Research Article: Vitamin D and metabolic disturbances in polycystic ovary syndrome (PCOS): A cross-sectional study

Date Published: December 4, 2018

Publisher: Public Library of Science

Author(s): Y. H. M. Krul-Poel, P. P. Koenders, R. P. Steegers-Theunissen, E. ten Boekel, M. M. ter Wee, Y. Louwers, P. Lips, J. S. E. Laven, S. Simsek, Ramesh Narayanan.


To compare vitamin D status in women with PCOS versus fertile women and subsequently evaluate the association between vitamin D status and metabolic disturbances in PCOS women.

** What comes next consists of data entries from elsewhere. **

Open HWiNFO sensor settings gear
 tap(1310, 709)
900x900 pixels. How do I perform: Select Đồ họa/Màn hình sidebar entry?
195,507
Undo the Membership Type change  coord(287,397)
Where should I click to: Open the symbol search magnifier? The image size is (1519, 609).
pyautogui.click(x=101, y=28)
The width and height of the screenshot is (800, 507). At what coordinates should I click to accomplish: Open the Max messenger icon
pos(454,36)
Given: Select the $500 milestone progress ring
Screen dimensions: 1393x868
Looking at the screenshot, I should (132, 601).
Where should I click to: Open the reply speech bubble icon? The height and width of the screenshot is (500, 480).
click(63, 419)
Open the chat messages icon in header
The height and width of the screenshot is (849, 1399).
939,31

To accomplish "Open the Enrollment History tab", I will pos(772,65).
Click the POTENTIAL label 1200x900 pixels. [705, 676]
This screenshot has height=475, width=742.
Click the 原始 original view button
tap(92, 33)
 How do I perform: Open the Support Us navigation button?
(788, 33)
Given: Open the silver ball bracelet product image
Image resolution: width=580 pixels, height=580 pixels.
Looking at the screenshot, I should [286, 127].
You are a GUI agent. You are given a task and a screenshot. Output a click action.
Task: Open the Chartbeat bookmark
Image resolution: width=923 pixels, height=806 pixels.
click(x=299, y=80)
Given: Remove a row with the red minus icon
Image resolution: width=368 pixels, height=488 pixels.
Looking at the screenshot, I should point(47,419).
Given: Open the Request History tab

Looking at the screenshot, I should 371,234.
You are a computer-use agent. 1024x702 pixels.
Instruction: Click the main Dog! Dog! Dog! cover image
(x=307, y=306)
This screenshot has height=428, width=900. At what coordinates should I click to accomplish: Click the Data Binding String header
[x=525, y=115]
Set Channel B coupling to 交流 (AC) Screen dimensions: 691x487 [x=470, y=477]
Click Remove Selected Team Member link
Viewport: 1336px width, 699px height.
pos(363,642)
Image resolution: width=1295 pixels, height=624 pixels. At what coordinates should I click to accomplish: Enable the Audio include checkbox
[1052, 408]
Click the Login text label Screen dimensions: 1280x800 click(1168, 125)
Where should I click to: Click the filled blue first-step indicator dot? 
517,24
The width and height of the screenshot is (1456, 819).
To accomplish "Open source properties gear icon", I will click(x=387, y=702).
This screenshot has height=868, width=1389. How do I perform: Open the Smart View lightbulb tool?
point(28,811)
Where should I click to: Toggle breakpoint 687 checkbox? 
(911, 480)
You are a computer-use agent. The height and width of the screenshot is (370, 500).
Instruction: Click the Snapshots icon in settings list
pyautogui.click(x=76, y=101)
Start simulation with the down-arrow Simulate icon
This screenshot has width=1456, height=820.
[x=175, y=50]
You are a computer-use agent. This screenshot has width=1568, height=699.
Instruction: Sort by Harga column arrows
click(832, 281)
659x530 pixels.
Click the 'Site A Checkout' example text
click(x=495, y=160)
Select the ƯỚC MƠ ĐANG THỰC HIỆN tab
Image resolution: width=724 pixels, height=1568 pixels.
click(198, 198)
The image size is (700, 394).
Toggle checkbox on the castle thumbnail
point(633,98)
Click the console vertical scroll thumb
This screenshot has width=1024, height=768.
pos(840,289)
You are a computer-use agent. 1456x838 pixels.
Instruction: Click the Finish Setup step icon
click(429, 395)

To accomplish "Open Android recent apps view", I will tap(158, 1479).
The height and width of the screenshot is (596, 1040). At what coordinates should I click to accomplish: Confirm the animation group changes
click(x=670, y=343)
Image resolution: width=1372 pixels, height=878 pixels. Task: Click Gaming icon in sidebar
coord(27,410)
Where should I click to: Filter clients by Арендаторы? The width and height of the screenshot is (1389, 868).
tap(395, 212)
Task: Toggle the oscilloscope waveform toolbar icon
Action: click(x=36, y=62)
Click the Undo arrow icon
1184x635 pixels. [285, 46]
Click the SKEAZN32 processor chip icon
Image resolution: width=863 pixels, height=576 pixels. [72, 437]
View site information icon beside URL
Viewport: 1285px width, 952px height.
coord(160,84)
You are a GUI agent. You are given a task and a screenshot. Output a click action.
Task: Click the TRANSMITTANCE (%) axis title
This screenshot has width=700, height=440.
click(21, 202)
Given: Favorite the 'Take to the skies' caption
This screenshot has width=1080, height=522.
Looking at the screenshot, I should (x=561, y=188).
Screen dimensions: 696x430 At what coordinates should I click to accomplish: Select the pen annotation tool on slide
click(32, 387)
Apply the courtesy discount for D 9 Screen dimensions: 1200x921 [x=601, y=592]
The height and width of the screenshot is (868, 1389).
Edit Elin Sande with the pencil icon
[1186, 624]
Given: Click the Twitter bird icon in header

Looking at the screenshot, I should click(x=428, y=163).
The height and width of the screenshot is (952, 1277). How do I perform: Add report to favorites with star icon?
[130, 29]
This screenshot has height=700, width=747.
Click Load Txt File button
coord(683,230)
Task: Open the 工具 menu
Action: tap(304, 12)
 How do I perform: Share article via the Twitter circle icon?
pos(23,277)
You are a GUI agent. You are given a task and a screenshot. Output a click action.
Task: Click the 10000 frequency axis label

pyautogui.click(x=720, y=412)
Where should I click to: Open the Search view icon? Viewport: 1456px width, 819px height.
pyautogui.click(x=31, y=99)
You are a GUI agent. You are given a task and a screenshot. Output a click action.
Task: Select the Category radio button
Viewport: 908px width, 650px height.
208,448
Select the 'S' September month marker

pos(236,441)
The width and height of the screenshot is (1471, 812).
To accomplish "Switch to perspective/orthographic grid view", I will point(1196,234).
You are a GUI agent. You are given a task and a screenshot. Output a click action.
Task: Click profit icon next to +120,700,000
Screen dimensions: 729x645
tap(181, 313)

We conducted a cross-sectional comparison study of 639 women with PCOS and 449 fertile women. Serum 25-hydroxyvitamin D (25(OH)D) was stratified into a severe deficient (< 25 nmol/l), insufficient (25–50 nmol/l), moderate (50–75 nmol/l) and adequate (> 75 nmol/l) status. The main outcome measures were the difference in vitamin D status between PCOS and fertile women, and the association between serum 25(OH)D and metabolic disturbances in PCOS women only.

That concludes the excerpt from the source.